▸ About this exercise: Answer with the exact lines of the following material from the one containing "Task: Open commit hash d3ca375" through the one containing "Click the search", both end lines included.

Segment Start: Input

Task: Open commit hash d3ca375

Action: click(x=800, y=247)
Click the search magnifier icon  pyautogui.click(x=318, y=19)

Segment End: Input
Segment Start: Input

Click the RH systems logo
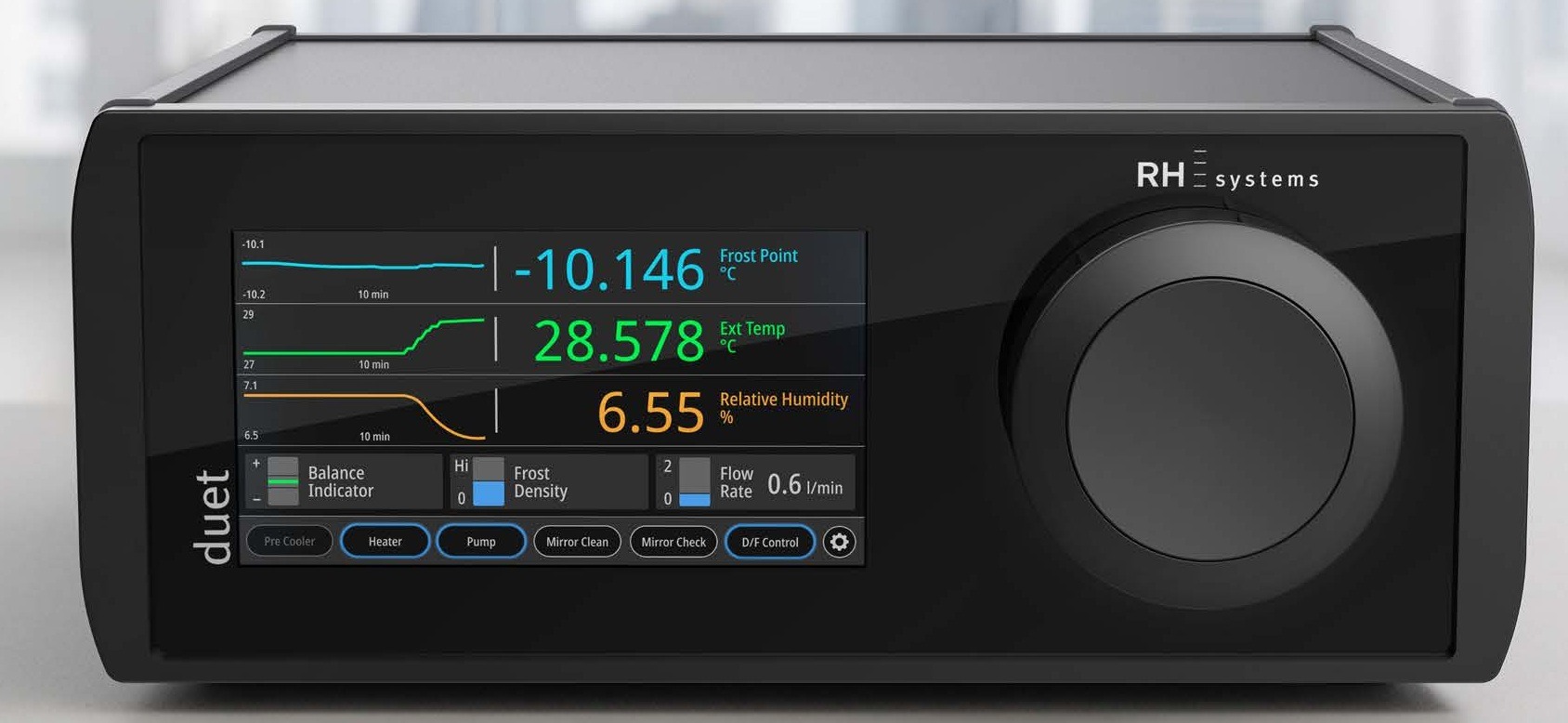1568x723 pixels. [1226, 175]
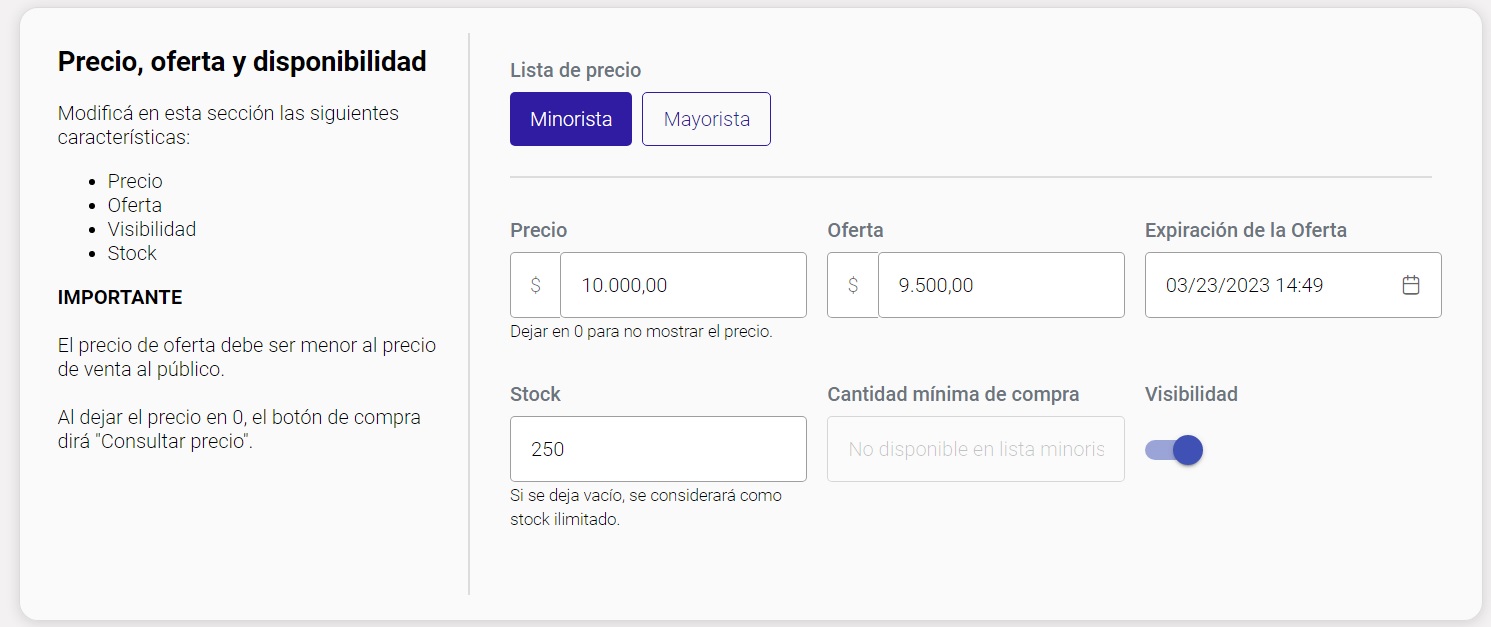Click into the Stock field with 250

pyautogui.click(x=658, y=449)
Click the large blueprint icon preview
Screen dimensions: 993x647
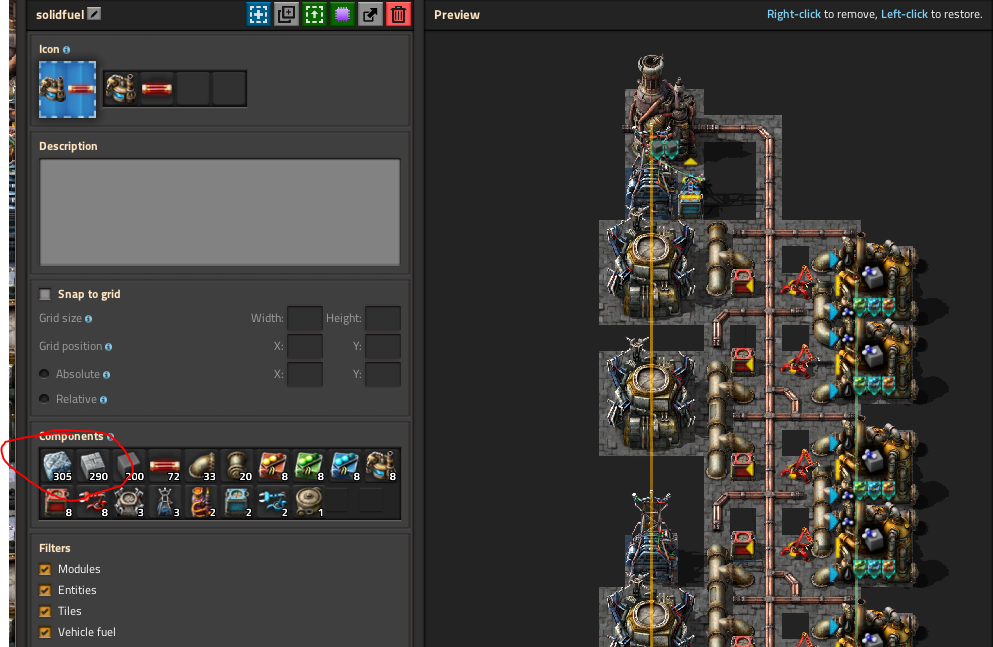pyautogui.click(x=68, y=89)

Segment End: Input
Segment Start: Input

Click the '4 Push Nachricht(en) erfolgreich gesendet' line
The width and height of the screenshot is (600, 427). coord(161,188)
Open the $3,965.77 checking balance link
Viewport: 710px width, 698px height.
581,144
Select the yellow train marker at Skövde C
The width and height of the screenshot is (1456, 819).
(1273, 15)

Segment End: Input

▸ Written answer:
Task: Open commit hash d3ca375

Action: click(x=800, y=247)
Click the search magnifier icon  pyautogui.click(x=318, y=19)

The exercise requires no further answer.